Information supplied -
::::
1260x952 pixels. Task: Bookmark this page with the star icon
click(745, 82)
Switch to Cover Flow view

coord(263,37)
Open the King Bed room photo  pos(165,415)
::::
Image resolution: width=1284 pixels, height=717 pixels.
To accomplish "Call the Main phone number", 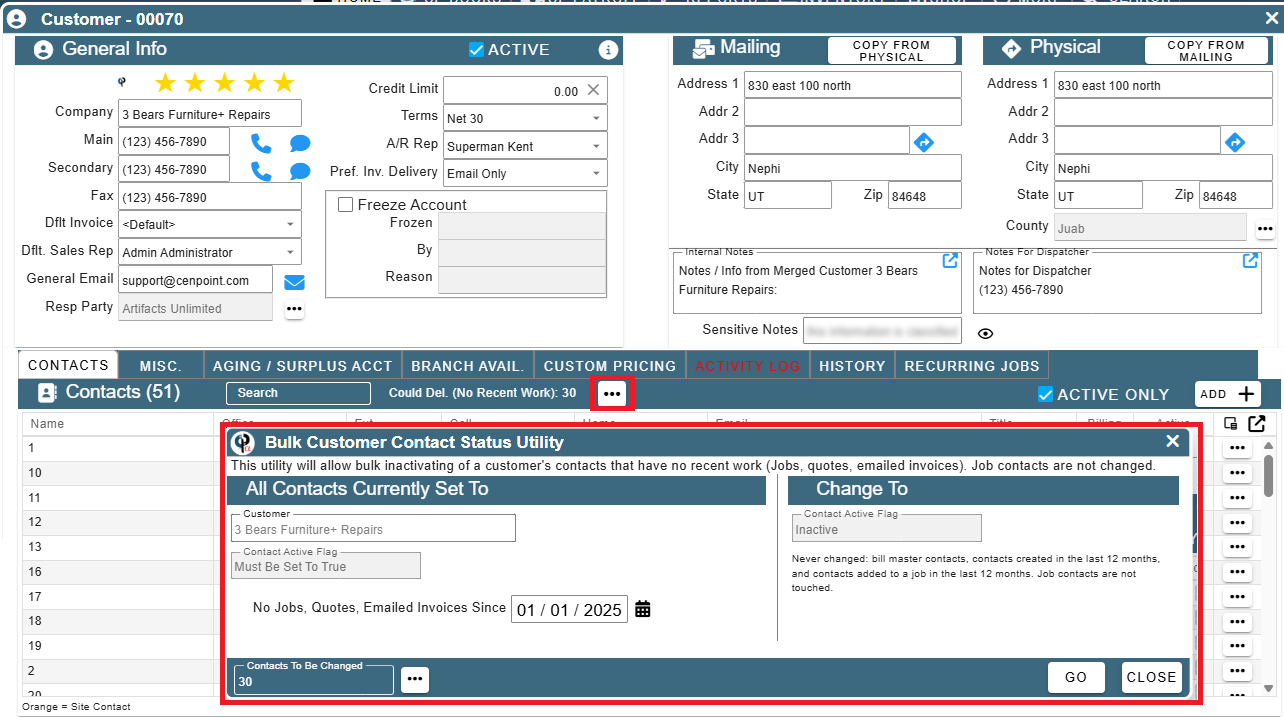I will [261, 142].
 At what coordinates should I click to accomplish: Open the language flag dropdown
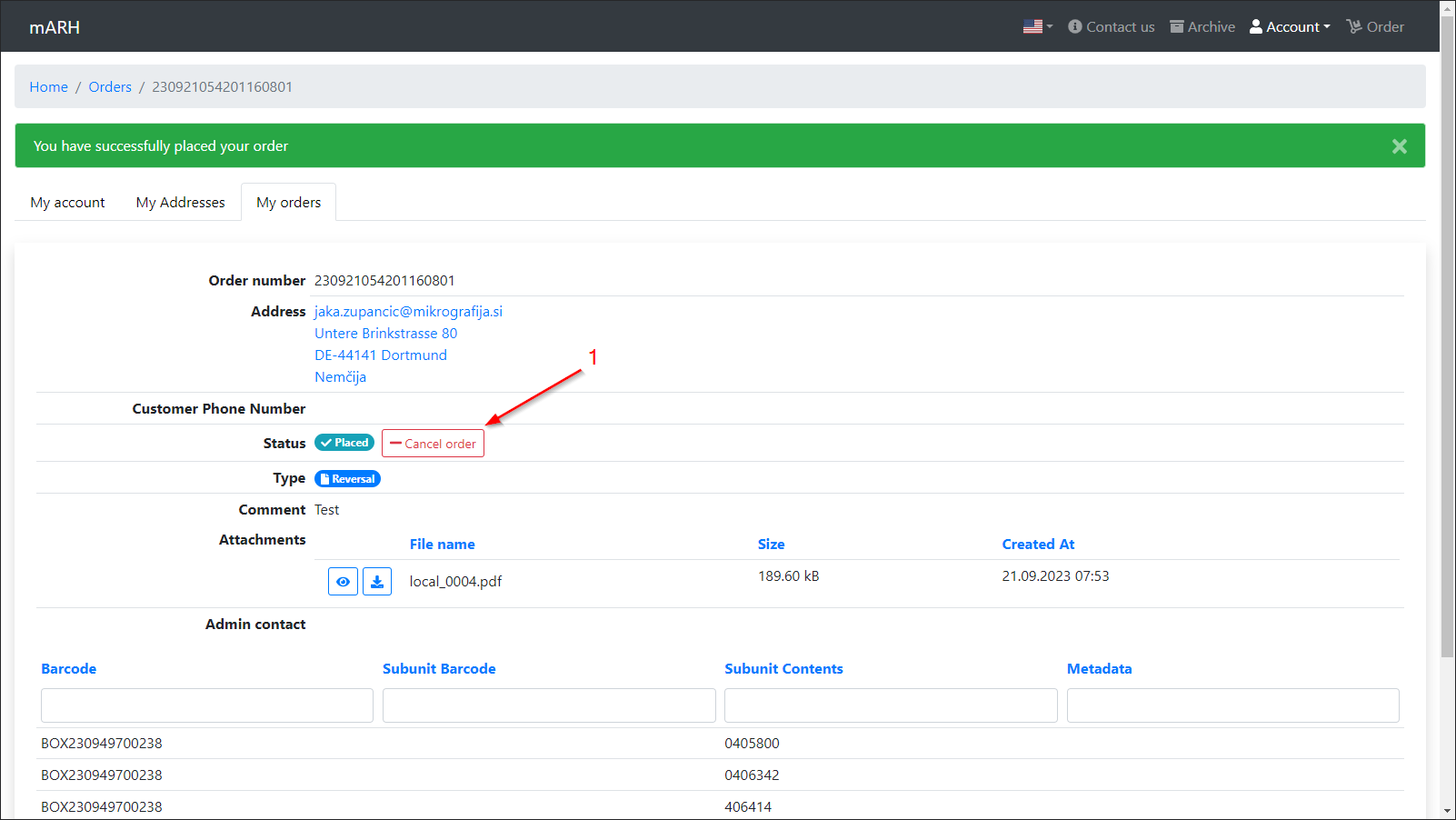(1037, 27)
::::
Task brief - Extract the material from the line containing "Switch to Cover Flow view" up to and including the line containing "Open the King", repeating those lines exactly.

Exercise output -
Switch to Cover Flow view

coord(263,37)
Open the King Bed room photo  pos(165,415)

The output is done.